16. Agnès’ hair does put in a brief appearance toward the beginning of the poem: “du tendre émail dont Flore orne les champs, | La jeune Agnès avoit paré la tête” (ll. 36–37) [Agnès had adorned her head with the tender enamel with which Flora decorates the fields].

17. “There is a boy and girl of marriageable age. Their lineage is unknown, mysterious (but not always: there is, for example, no such instance in Tatius). They are remarkable for their exceptional beauty. They are also exceptionally chaste. They meet each other unexpectedly, usually during some festive holiday. A sudden and instantaneous passion flares up between them that is as irresistible as fate, like an incurable disease. However, the marriage cannot take place straightway. They are confronted with obstacles that retard and delay their union. The lovers are parted, they seek one another, find one another; again they lose each other, again they find each other. There are the usual obstacles and adventures of lovers: the abduction of the bride on the eve of the wedding, the absence of parental consent (if parents exist), a different bridegroom and bride intended for either of the lovers (false couples), the flight of the lovers, their journey, a storm at sea, a shipwreck, a miraculous rescue, an attack by pirates, captivity and prison, an attempt on the innocence of the hero and heroine, the offering-up of the heroine as a purifying sacrifice, wars, battles, being sold into slavery, presumed deaths, disguising one's identity, recognition and failures of recognition, presumed betrayals, attempts on chastity and fidelity, false accusations of crimes, court trials, court inquiries into the chastity and fidelity of the lovers. The heroes find their parents (if unknown). Meetings with unexpected friends or enemies play an important role, as do fortune-telling, prophecy, prophetic dreams, premonitions and sleeping potions. The novel ends happily with the lovers united in marriage” (FTC, 87–88).

18. How can one know what happens in the womb? Catherine Clément replies: “We find ourselves in a kind of primal scene, which is internalized to the space within the body. The center of that space is opaque and organic; there the father-penis encounters the mother-belly. One can't see any more” (1986, 52).

19. “At the given signal the wedding ritual begins. Then, when the food and wine are brought in, the traditional cuffing is started” (RW, 201).

20. Patrick Brady does imply that nudity is a type of costume, at least in the plastic arts, where women appear as nude goddesses (as in Fragonard's Diane sortant du bain) yet retain their elaborate hairdressing and jewelry (1984, 70).

21. Agnès, even before the attack, is likened to an animal: she had the habit of baring her teeth and showing her claws when approached sexually.

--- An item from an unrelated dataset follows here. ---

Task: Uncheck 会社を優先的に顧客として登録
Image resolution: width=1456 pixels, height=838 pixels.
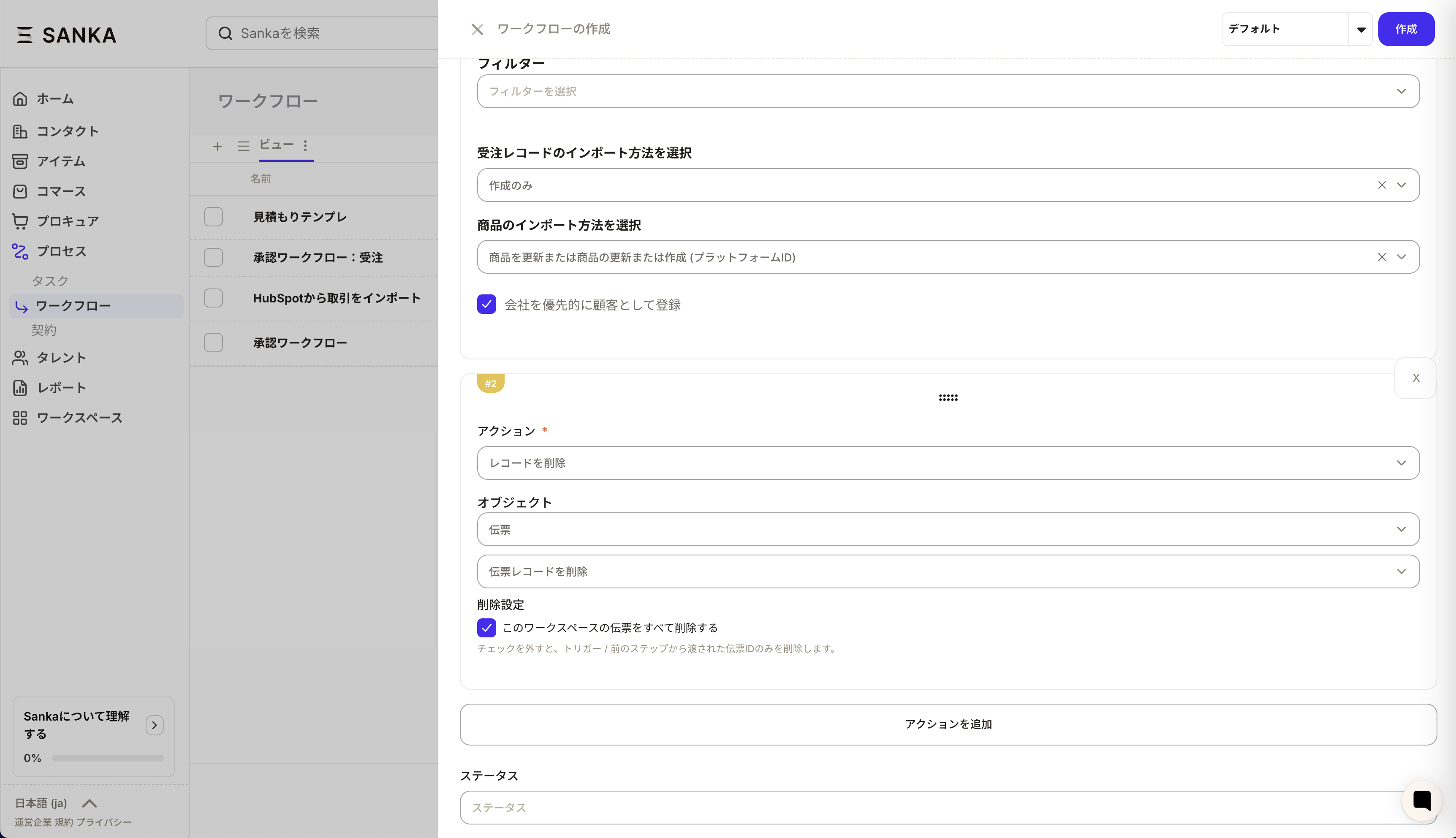Action: click(x=487, y=305)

22. According to Bakhtin, “at the time of folk legends the language of excrement was closely linked with fertility” (RW, 149).

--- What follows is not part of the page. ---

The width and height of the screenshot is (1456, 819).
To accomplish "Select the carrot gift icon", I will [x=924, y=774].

23. In Diderot's La Religieuse, for example.

24. The French version of this poem is composed of 146 decasyllables (lines containing ten syllables), with varying rhyme configurations. The original contains no divisions into sections. This prose translation, therefore, introduces paragraph divisions which are not present in the French original. Furthermore, whereas tense fluctuations from past to present have been retained, punctuation has been altered in order to eliminate the original's run-on sentences.